I may resent this process. I may think you are saying I’m stupid or something. In which case, make it clear that you’re just trying to understand and it can be difficult to find the words sometimes. Everyone can struggle to find the words at least sometimes.

If they are obviously really struggling to express themselves consider getting a specialist involved. Maybe there is an underlying issue such as dyslexia, ADHD, or autism, to name just a few which is limiting their ability to effectively communicate and may also lie at the root of why there are behavioural problems in the first place.

Assumption 3: Crystal ball

This one is often tied up with the motivation assumption. So you do ask me a question like, “What on earth are you doing?”, or maybe more neutrally, “Why did you feel the need to do that?” And before you give me a chance to even try to answer the question, you answer the question for me, often by asking more questions that aren’t really questions:

“Why is it that you feel it is okay to deliberately go around and disrupt the entire building?”. The assumption here is that I feel it is ok to disrupt the building.
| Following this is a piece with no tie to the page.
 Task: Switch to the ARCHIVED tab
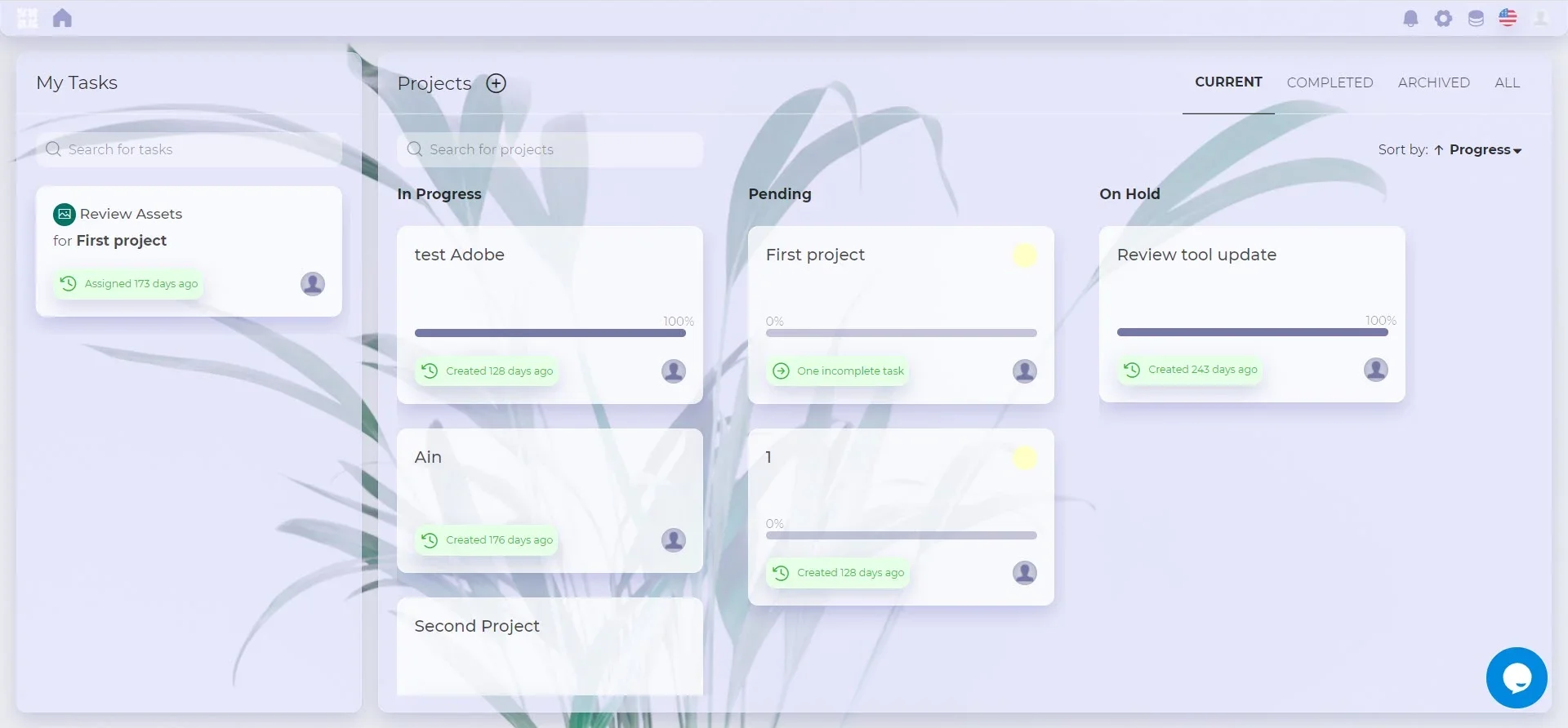pos(1433,82)
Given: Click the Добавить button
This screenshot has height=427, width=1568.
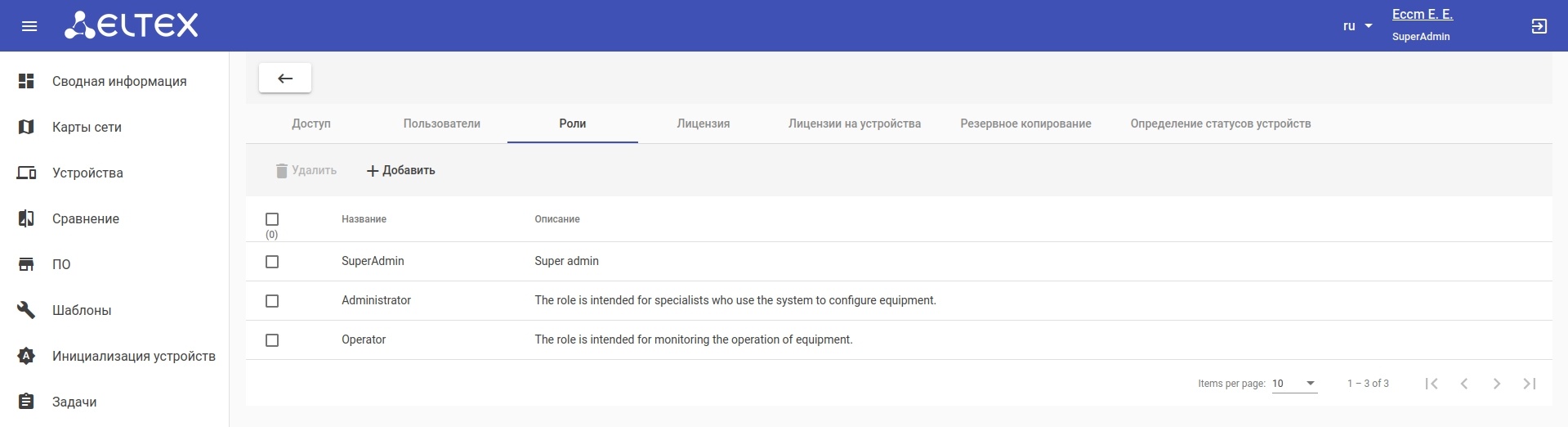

Maybe I really don’t feel it is ok, but I am under such a state of stress that I’m going around driven like a motor, not really knowing what I am doing.

Or maybe you don’t even go through the motions of even asking me about my motivations, because you’ve already had the conversation in your head, where you ask the question, and you decide what my answer is going to be. You then leap to the next step when you discuss the issue with me. You have assumed my motivations and reasons and go straight to consequence. Either way, you think you have a crystal ball and that you know what I am going to say in response to your questions, whether verbalised or not. And it then informs how you deal with me. But remember, these are words and responses that have not come from me, even though in your head you think they have.

How to do it better?

Simply, smash that crystal ball would you? Ask, ask and always ask. And when you do ask, ask neutrally. Don’t add your judgement or assessment into the question. Make it as open a question as possible.

“So what went on this afternoon?” is always going to be a more productive question than, “So what went on this afternoon, did you lose your temper again?” or “So what went on this afternoon? Have you been hanging around with Joe again?” Aside from anything else, you might just be feeding me convenient excuses for my behaviour that don’t get me anywhere nearer addressing my issues.

I may have a standard modus operandi. You may actually know me really well. But you can still fall down this particular assumption (or in this case for the grammer geeks out there, presumption) rabbit hole. Just because the last four times I did something for reason a, does not mean that this time it is not reason k. You must ask. You do not know unless you ask.

Constantly checking that you have understood me correctly, is the absolute bread and butter of good communication between us. So often I feel that I am not understood, that I have not been heard, so providing me with multiple opportunities to be understood, to be heard makes you an incredibly valuable person in my life. It becomes clear to me that you are someone who genuinely cares and will take the time to understand me, to sweep aside any assumptions that have been made by you and others.

So please constantly be asking these questions in your head when interacting with me:
1) Am I assuming I know what their motivation for this behaviour is?
2) Am I assuming that they can articulate their thoughts and feelings?
3) Am I putting thoughts and words into their mouths and not actually listening?

Do this and if you find you have been making assumptions, please take the necessary steps to hear directly from me. Take the time to really listen and it will change our relationship for the better and will always move us closer to positive change.